Il y a toute une frontière entre le réel et l'irréel ! Ces rencontres deviennent les fameuses créatures du film. C'est en cela que le film est onirique ; on ne sait jamais vraiment ce qui relève du réel de l'oeuvre, un peu comme dans certains films de David Lynch. Il se constitue qui plus est comme un double-film : l'histoire d'amour d'une part, la grande danse de toutes ces créatures de l'autre. Et si j'ai préféré les passages entre Piccoli et Deneuve, desquels se dégagent une violente tendresse, c'est bien cette grande danse, cette grand Cène des créatures de Piccoli qui est le plus intéressant. C'est là toute l'originalité, la singularité même de l'oeuvre de Varda. Une oeuvre qui met donc en relation le dialogue et l'imagination. Le dialogue, est-ce forcément un acte dirigé par la parole, par le logos ? L'art est un dialogue ; l'amour aussi. Et l'imagination de Piccoli sert ce dialogue ; ces créatures sont peut-être le fruit de son imagination après tout... et alors, celles-ci la stimulent. Par l'imagination, par le rêve en somme, nous atteignons aussi une forme de dialogue : dialogue intérieur, tout d'abord, mais un dialogue universel quand cette imagination est retranscrite à travers une oeuvre (un écrit en l'occurence, mais il en va de même pour toutes les autres activités créatives). La création est dialogue. Le film propose alors toute une grande réflexion sur le dialogue en lui-même, un dialogue qui, sous toutes ses formes, semble s'éteindre petit à petit dans ce monde post-moderne. Piccoli devient alors le joueur d'échec de sa propre imagination, ses pions étant justement ses créatures ; l'imagination devient alors presque un jeu, et n'est plus dialogue.

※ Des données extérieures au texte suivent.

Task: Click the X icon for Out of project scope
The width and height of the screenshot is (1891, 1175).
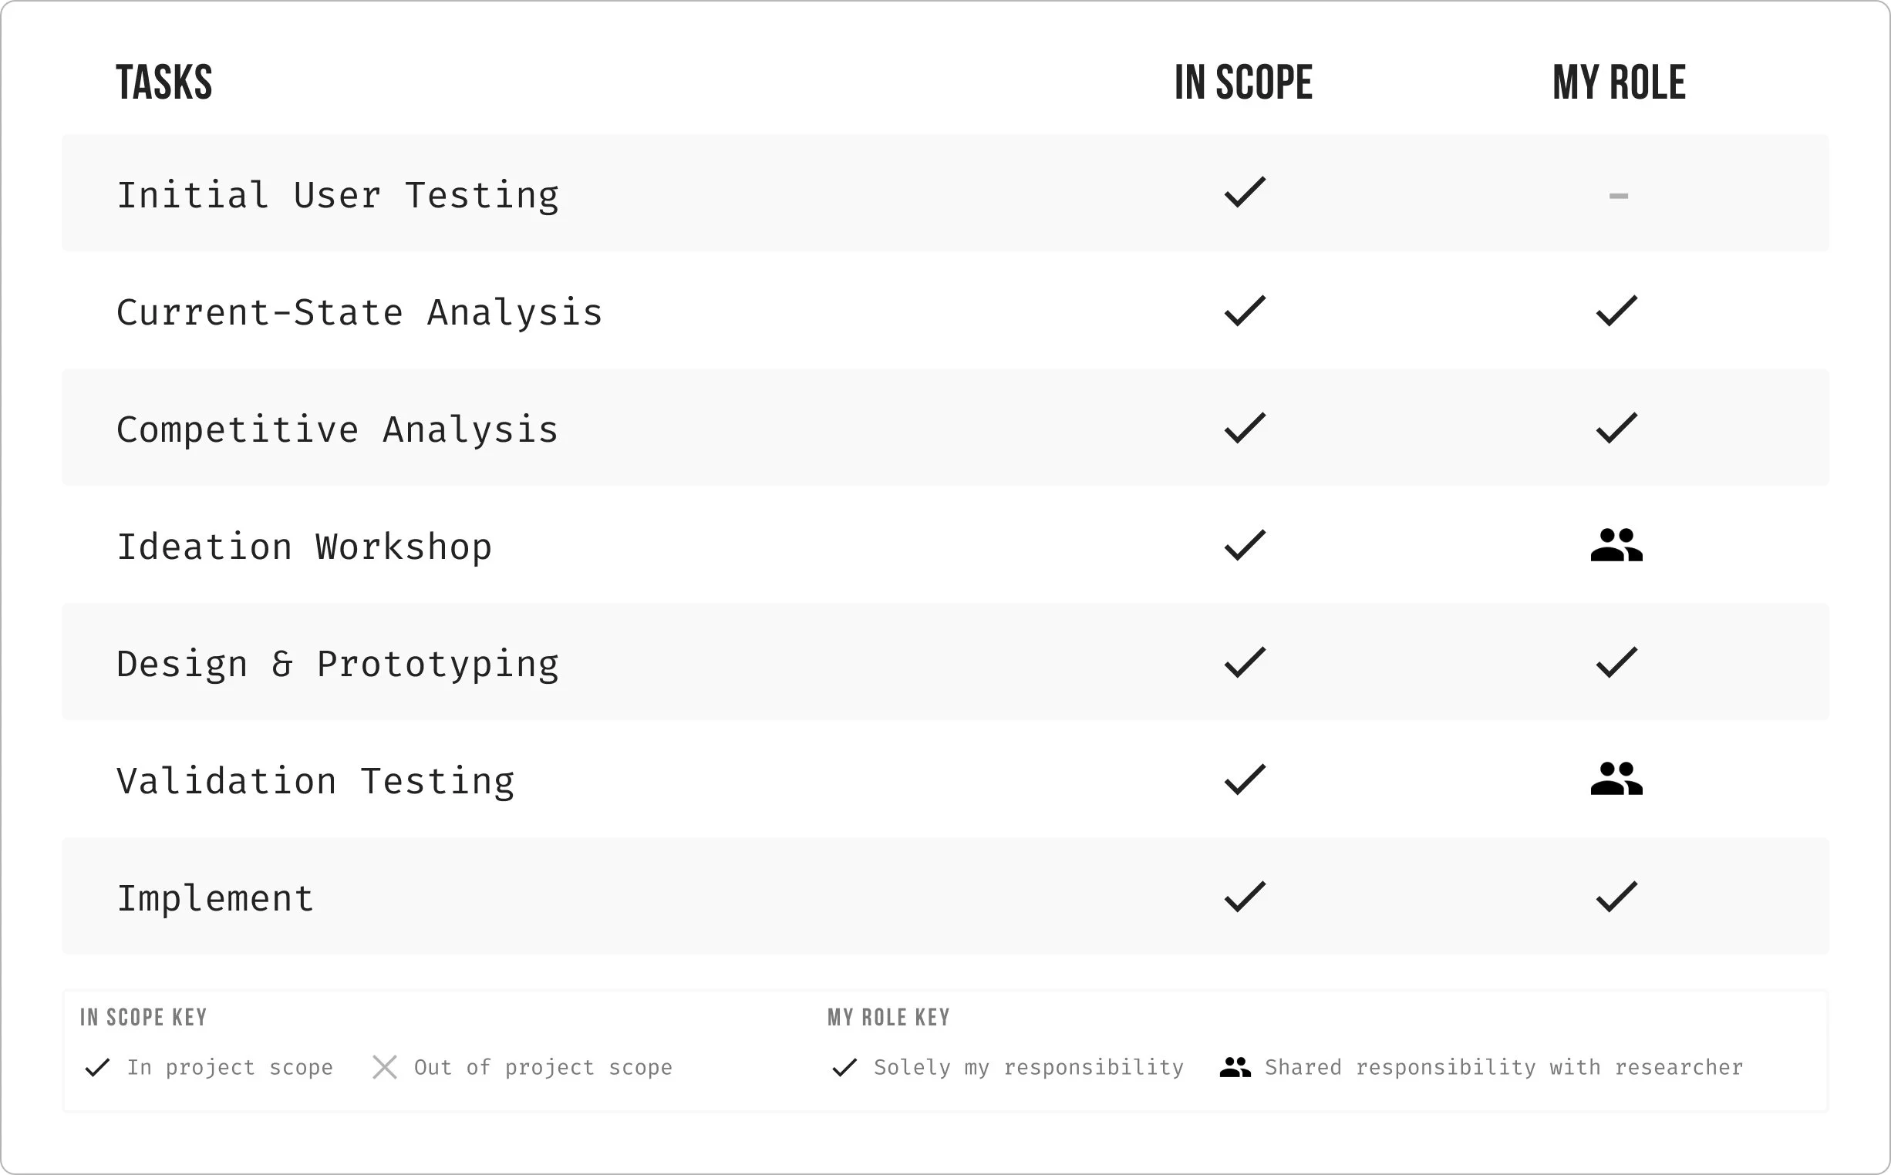Action: tap(385, 1067)
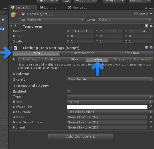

Le fruit de nos créatures permettent à notre dialogue intérieur de ne pas s'effriter ; servons-nous alors de nos créatures pour préserver le dialogue artistique. Quant au logos, il se perd ; mais l'amour est peut-être un dialogue encore plus fort et plus "parlant", si j'ose dire.
Je ne peux dire si j'ai aime ce film ou non ; mais il est unique, à n'en point douter. Un film rare, important, et où la pudeur se mêle à l'audace.